• [What is needed]:
Copy the listing from the line containing "Open the Bilingual captions dropdown" through the end of the listing, both included, and leave the pictures out of your copy.

Pointing records for elements and text
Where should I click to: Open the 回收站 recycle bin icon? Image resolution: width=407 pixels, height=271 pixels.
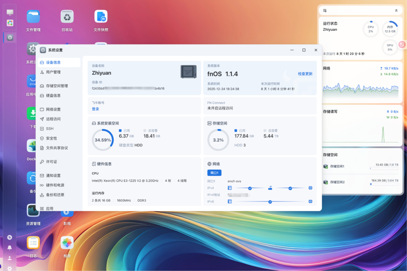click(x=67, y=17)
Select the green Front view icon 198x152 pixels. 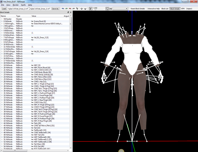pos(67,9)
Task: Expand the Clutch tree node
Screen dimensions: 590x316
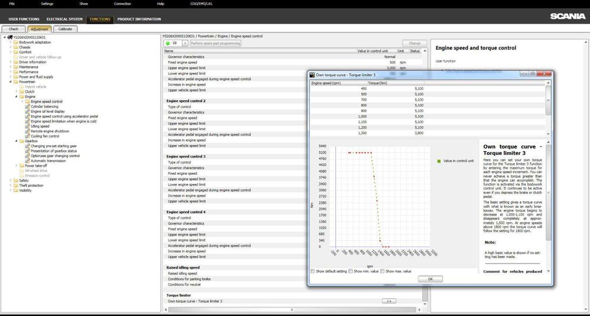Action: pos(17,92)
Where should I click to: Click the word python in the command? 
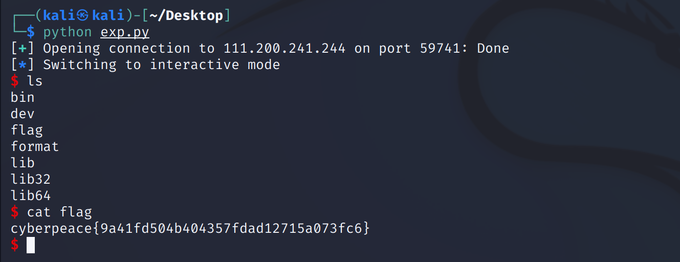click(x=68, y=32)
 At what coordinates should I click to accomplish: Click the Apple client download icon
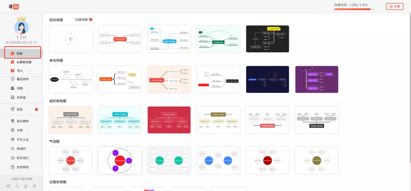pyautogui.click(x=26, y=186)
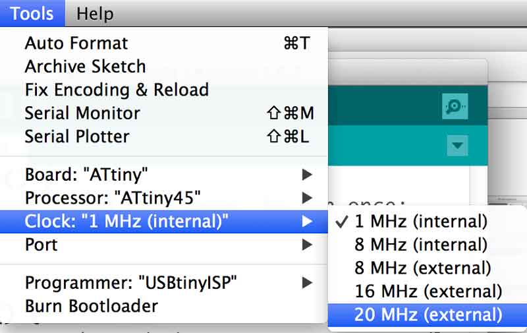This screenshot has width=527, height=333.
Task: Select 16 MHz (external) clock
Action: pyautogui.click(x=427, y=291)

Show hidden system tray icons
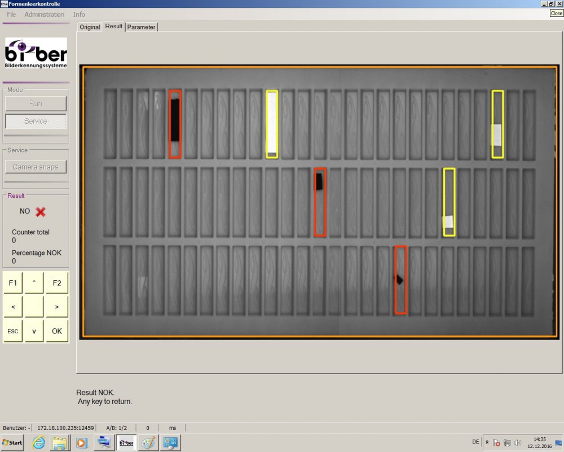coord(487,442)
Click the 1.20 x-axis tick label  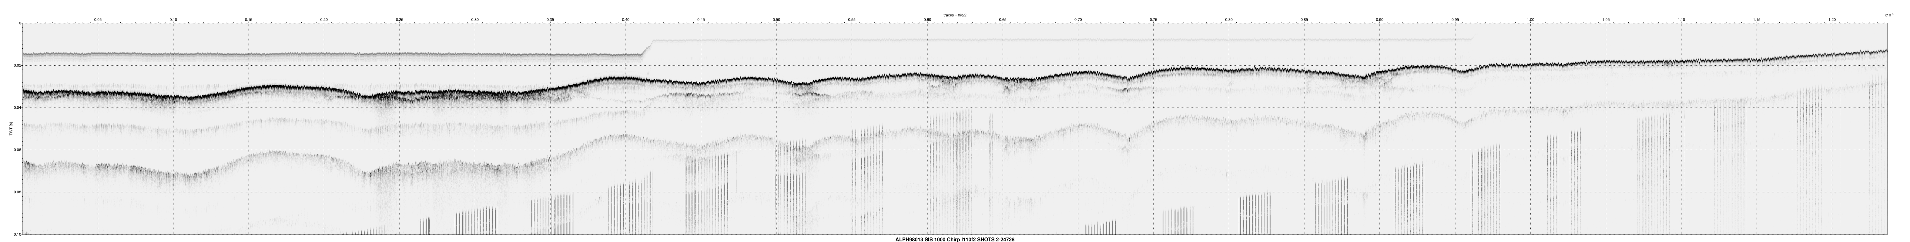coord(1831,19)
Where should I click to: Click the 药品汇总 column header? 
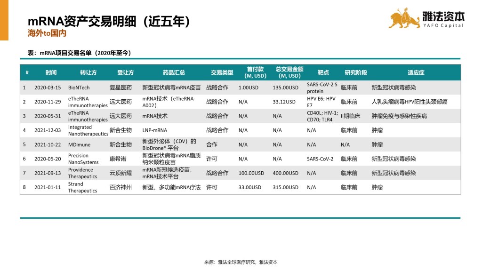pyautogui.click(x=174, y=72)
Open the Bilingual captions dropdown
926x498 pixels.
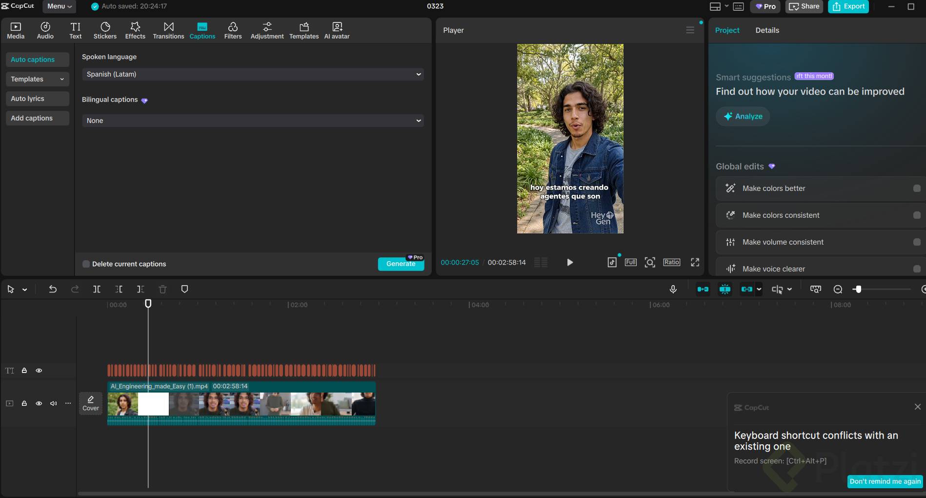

• [Task solution]:
Open the Bilingual captions dropdown
926x498 pixels.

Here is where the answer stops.